Parlamentares pretendem entregar a Lula abaixo-assinado contra aborto no Brasil

| 916 visitas

BRASÍLIA, quinta-feira, 8 de dezembro de 2005 (ZENIT.org).- Ao final do 1º Seminário em Defesa da Vida – Contra o Aborto, realizado essa quarta-feira em Brasília, parlamentares afirmaram que pretendem entregar ao presidente Lula um abaixo-assinado contra o aborto no Brasil.



Essa foi a proposta do presidente da Frente Parlamentar em Defesa da Vida, deputado Luiz Bassuma (PT-BA). Segundo ele, serão criados comitês municipais para organizar um abaixo-assinado nacional contra o aborto.

De acordo com Bassuma, o documento deverá ser entregue no próximo ano ao presidente Luiz Inácio Lula da Silva, segundo refere Agência Câmara.

O Seminário, realizado na Câmara dos Deputados, discutiu durante todo o dia as razões científicas, jurídicas e religiosas contra a prática do aborto e as estratégias para a mobilização popular contra a interrupção voluntária da gravidez.

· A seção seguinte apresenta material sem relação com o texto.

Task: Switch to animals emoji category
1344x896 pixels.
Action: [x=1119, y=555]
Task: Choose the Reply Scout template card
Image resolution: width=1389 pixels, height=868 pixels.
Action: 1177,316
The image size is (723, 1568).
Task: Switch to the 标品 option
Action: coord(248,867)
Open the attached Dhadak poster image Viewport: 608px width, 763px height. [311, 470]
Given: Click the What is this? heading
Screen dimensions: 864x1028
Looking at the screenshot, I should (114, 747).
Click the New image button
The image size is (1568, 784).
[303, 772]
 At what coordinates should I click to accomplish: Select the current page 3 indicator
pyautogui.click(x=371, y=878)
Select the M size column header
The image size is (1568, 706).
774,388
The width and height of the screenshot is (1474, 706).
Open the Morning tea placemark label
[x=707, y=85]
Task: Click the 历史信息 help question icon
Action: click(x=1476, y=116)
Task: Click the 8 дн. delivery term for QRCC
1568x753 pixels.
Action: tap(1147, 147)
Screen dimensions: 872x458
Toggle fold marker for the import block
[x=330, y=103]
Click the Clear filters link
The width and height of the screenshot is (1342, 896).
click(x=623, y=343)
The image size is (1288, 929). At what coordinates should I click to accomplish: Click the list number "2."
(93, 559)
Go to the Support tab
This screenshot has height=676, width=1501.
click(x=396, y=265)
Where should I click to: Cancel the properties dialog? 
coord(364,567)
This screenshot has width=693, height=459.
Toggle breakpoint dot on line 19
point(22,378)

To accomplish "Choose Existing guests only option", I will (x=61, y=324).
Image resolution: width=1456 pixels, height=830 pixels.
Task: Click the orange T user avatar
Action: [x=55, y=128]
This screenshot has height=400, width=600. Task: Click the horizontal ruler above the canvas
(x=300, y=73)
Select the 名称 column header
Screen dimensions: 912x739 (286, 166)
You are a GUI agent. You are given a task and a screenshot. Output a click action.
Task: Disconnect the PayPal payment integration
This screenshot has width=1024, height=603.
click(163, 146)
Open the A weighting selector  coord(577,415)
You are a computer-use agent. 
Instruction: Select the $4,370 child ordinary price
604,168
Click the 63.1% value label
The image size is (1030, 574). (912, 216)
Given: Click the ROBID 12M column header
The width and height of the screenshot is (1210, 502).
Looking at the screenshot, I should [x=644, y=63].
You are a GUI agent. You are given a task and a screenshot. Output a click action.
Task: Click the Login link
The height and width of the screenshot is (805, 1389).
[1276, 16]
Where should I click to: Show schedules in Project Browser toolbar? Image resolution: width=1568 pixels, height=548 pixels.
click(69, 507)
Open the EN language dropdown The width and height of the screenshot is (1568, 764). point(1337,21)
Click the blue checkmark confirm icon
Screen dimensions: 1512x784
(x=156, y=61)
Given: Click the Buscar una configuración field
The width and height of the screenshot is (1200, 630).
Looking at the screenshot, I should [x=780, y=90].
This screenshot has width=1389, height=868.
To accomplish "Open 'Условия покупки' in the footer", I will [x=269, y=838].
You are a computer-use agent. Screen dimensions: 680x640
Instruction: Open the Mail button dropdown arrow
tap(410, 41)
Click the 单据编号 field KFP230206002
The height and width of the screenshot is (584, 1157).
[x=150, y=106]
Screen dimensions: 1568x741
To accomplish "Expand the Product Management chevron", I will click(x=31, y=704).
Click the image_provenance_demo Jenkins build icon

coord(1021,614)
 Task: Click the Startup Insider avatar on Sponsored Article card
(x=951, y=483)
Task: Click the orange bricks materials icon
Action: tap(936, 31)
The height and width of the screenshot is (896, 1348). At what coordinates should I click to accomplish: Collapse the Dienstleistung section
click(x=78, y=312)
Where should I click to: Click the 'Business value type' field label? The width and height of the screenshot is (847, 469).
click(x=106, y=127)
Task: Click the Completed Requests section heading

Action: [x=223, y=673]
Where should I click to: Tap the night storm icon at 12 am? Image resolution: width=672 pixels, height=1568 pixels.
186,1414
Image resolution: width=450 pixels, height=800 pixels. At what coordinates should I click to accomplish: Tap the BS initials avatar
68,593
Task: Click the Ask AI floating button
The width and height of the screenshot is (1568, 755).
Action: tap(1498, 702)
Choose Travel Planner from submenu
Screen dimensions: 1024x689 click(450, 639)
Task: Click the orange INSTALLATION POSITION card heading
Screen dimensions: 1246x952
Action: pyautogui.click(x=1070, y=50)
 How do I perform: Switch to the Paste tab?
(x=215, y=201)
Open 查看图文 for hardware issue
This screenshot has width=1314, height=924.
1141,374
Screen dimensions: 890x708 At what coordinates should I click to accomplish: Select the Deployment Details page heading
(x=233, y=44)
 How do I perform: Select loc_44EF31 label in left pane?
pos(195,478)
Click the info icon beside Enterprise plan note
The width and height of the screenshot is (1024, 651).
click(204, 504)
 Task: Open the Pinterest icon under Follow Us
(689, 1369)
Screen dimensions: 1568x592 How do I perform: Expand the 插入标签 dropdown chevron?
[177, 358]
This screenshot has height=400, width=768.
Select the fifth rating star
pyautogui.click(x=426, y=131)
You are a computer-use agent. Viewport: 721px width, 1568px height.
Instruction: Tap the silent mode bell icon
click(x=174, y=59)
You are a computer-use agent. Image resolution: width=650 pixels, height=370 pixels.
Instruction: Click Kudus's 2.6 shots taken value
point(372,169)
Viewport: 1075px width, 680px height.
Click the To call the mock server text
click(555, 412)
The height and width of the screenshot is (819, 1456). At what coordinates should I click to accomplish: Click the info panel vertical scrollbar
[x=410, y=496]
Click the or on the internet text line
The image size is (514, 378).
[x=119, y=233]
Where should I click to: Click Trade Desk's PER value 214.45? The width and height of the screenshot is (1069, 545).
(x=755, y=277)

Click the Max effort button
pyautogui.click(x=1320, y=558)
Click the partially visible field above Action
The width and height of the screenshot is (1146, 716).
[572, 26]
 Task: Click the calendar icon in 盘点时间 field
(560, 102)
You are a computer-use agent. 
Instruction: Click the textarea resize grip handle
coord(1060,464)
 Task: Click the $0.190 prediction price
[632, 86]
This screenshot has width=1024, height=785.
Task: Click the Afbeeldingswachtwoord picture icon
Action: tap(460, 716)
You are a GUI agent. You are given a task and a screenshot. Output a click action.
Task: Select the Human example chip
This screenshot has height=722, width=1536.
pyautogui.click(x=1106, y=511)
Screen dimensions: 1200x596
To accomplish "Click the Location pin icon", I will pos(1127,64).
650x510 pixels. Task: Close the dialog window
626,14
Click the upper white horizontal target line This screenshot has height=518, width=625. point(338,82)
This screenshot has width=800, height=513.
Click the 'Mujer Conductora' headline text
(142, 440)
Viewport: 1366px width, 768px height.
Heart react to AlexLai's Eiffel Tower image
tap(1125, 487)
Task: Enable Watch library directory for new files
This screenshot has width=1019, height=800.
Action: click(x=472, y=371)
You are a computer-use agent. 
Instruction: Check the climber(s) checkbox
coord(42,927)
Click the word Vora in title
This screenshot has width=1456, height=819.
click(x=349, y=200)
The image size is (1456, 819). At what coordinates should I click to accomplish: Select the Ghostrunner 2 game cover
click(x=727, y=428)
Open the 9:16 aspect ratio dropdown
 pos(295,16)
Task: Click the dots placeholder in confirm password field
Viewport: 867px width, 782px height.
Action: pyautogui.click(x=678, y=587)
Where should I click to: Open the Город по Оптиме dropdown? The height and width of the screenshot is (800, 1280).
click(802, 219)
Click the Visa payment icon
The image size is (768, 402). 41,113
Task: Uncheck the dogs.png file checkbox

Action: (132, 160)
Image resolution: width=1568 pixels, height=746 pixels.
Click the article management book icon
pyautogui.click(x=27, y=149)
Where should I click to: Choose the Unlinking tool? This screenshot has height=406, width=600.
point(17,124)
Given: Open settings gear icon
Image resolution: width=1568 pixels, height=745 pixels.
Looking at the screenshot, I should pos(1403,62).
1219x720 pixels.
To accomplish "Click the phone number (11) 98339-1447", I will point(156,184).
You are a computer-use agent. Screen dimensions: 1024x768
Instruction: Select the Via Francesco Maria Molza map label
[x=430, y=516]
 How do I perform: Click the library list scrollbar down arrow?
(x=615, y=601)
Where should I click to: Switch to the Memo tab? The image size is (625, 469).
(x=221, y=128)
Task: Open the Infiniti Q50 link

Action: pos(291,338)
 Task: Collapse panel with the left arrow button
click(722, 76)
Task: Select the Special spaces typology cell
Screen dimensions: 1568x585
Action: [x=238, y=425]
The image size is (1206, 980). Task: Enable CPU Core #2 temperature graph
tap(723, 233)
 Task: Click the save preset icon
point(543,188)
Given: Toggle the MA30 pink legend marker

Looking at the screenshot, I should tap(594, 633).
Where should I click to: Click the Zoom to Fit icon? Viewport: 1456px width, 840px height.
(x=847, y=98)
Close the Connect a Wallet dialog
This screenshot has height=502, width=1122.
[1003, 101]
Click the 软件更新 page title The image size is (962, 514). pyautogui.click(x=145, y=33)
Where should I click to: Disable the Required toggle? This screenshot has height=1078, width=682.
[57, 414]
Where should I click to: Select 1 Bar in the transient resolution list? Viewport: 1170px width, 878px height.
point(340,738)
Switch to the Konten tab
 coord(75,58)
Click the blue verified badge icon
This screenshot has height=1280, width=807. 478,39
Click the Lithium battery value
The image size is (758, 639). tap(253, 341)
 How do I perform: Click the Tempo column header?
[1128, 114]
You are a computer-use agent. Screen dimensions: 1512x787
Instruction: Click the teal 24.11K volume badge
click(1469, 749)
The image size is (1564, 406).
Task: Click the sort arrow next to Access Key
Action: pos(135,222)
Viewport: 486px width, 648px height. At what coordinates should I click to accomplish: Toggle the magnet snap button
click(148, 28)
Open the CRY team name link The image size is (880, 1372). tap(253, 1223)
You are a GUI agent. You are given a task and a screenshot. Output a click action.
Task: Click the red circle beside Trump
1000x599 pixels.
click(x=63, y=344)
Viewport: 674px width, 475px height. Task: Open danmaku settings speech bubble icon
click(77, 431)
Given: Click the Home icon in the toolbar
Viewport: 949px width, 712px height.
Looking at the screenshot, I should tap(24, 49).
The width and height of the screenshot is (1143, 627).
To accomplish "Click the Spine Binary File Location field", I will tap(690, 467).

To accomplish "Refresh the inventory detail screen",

Na próxima semana, os organizadores do encontro divulgarão a Carta de Brasília contra o Aborto.

A mobilização dos segmentos contrários ao aborto ocorre devido à iminência da votação, pela Comissão de Seguridade Social e Família, do substitutivo da deputada Jandira Feghali (PCdoB-RJ) ao Projeto de Lei 1.135/91, que libera o aborto no Brasil em qualquer momento da gestação.

Na reunião que discutiu o projeto essa quarta-feira, ficou decidido que a votação seria adiada por duas sessões.

Na próxima semana, haverá apenas uma reunião da Comissão de Seguridade. Já na semana seguinte, os parlamentares devem entrar em recesso. Com isso, a votação do projeto do aborto fica adiada para fevereiro de 2006, mês em que são retomados os trabalhos do Congresso.

Ainda essa quarta-feira, durante o Seminário em Defesa da Vida, o presidente da CNBB (Conferência Nacional dos Bispos do Brasil), cardeal Geraldo Majella Agnelo, fez um apelo para que Congresso desista de votar o projeto.

O cardeal afirmou que pede «a Deus que ilumine nossos legisladores para que se conscientizem da gravíssima obrigação de lutar pela vida».